Para meu entender o novo código civil, veio para praticar justiça no condomínio, a decisão foi acertada, pois devemos respeitar o novo código civil, e infelizmente a imprensa veio prejudicar o entendimento do novo ordenamento jurídico, que conseguiu separar o bom pagador e o inandimplente reiterado contumaz, pois para aquele que por qualquer motivo justo veio atrasar a sua cota condominial não deve ser penalizado com multa abusiva, portanto 2% estará de acordo com a nova lei, já para o devedor reiterado contumaz o código civil prevê uma multa bastante elevada , bem acima de 20% conforme art. 1337 abaixo:
Art. 1337. O condômino, ou possuidor, que não cumpre reiteradamente com os seus deveres perante o condomínio poderá, pôr deliberação de três quartos dos condôminos restantes, ser constrangido a pagar multa correspondente até ao quíntuplo do valor atribuído à contribuição para as despesas condominiais, conforme a gravidade das faltas e a reiteração, independentemente das perdas e danos que se apurem.

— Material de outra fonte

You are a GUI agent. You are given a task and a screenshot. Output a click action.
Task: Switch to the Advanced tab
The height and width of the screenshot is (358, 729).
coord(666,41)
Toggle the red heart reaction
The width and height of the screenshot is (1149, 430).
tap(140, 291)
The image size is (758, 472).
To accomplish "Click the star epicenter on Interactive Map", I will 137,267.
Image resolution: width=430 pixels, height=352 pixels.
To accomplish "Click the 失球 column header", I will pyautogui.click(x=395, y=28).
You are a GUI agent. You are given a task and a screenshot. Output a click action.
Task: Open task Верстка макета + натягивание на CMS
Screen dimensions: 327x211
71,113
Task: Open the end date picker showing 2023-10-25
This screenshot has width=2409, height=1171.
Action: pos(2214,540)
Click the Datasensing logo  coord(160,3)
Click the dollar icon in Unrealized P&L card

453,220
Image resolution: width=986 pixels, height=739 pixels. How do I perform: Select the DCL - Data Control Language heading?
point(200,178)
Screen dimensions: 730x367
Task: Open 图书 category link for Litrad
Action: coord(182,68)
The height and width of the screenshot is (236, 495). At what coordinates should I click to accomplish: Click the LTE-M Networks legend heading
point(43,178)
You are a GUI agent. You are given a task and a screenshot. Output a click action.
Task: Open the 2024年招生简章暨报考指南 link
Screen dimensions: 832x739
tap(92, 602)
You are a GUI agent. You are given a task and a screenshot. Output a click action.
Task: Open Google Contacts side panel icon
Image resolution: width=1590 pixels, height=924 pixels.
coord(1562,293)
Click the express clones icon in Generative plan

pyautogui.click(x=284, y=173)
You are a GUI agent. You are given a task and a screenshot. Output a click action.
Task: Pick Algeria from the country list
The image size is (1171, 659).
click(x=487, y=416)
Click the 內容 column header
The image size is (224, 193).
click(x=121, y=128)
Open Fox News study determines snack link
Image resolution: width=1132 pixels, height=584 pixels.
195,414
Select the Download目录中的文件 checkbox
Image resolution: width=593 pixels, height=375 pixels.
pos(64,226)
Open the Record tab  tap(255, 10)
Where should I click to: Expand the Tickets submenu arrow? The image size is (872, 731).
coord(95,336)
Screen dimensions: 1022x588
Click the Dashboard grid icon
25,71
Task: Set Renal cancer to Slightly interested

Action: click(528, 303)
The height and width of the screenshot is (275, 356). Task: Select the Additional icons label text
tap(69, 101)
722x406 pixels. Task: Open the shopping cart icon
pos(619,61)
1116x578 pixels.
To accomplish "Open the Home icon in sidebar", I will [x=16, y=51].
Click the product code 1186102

Embora o novo código civil transferiu mais poderes para o condomínio, afim de que o mesmo defina o reiterado contumaz, que deverá os condôminos definir o reiterado, e o valor da multa para cada caso.
Portanto para mm o novo codigo veio somente beneficiar o condomínio e separar pequenos atrasos , com inadimplentes reiterados.
Abraços de Sidney.
Estou com meu condominio atrasado, e a adminsitradora, entrou com uma ação na justiça, que terá julgamento em novembro, devo entrar em contato e negociar o atraso? E fazendo isto o condominio retira a ação?